I noticed that there is no reference to reference but there is pointer to pointer, and also there is no an array of references but an array of pointers.
Could anybody give me any reason?
I noticed that there is no reference to reference but there is pointer to pointer, and also there is no an array of references but an array of pointers.
Could anybody give me any reason?
It is according to C++ Standard 8.3.2/4:
There shall be no references to references, no arrays of references, and no pointers to references.
Pointers are mutable (if non-const), references never. Thus there is no point having a pointer or reference to a reference.
Also, a reference must always refer to something - there is no such thing as a null reference. This is why there can be no arrays of references, as there is no way to default instantiate references inside an array to a meaningful value.
A reference is an abstraction at the language level. It's an opaque way of aliasing a variable to another. While under the hood, the compiler is likely to work out references using pointers, they are very different things at a higher level. On the other hand, pointers are explicitly used by a programmer to achieve indirection. A pointer variable is a distinct variable from what it's pointed to. A reference should be thought as if it's simply an alias to the original variable, not as if it's yet another variable holding an address. Consequently, an alias for an alias of a variable would simply be an alias to the variable itself. Considering the binding a reference to a variable is a compile-time thing may help understanding the rationale behind this behavior.
With this reasoning, you can argue that since arrays are structures that store values, not variables, it doesn't make sense for them to be able to store aliases of variables.
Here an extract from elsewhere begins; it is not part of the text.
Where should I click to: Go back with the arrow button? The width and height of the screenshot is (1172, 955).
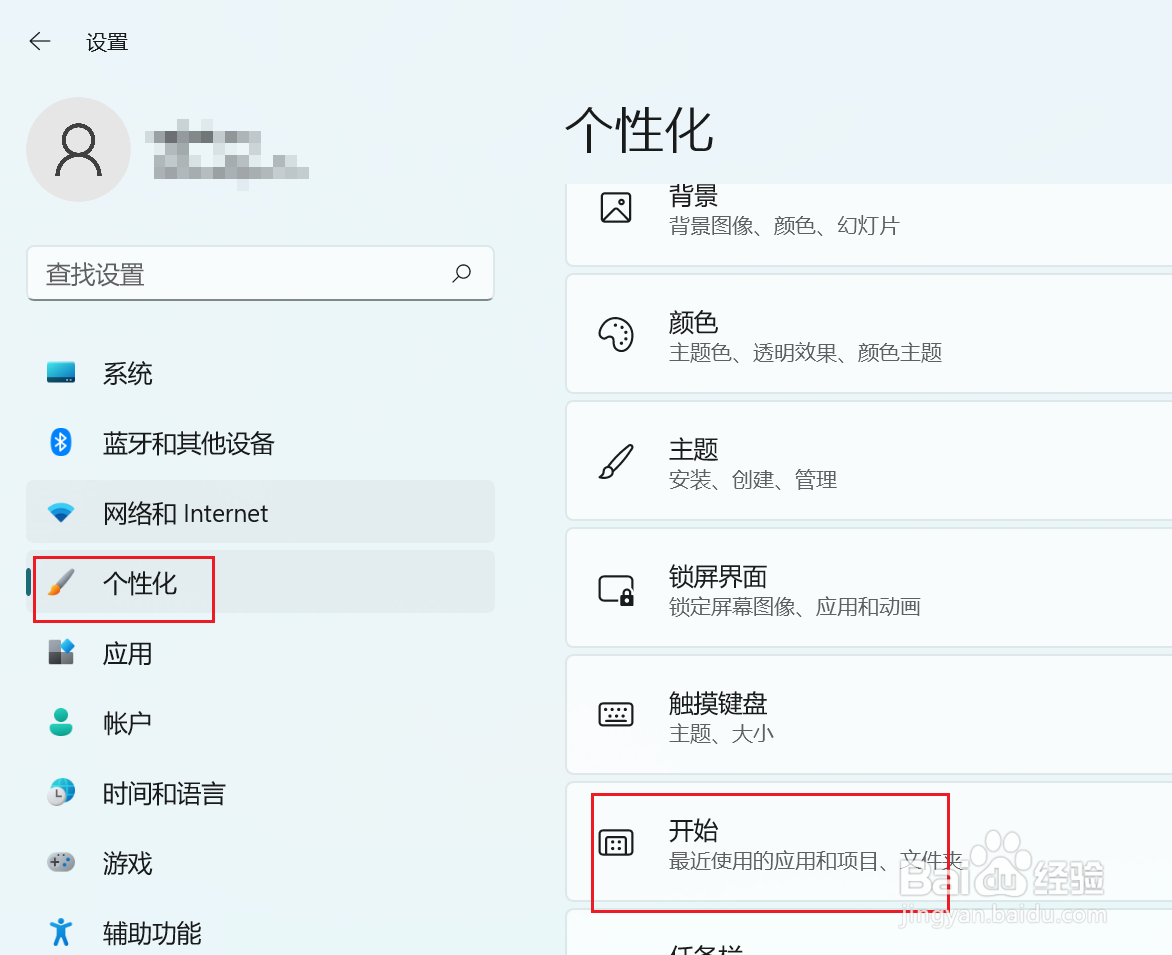click(x=39, y=41)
Basically, a reference variable (by which I mean the pointer, if exists, that may be used by the compiler to wire up the reference) is invisible to the programmer at the C++ level. If it was possible to declare arrays of references, the compiler probably needed to require constant indexes passed to the arrays to be able to resolve the binding at compile time.
C++ Standard 8.3.2/4:
There shall be no references to references, no arrays of references, and no pointers to references.
The reasoning behind this is that a reference doesn't exist in and of itself at run-time. A reference merely is another name for a location. They are immutable.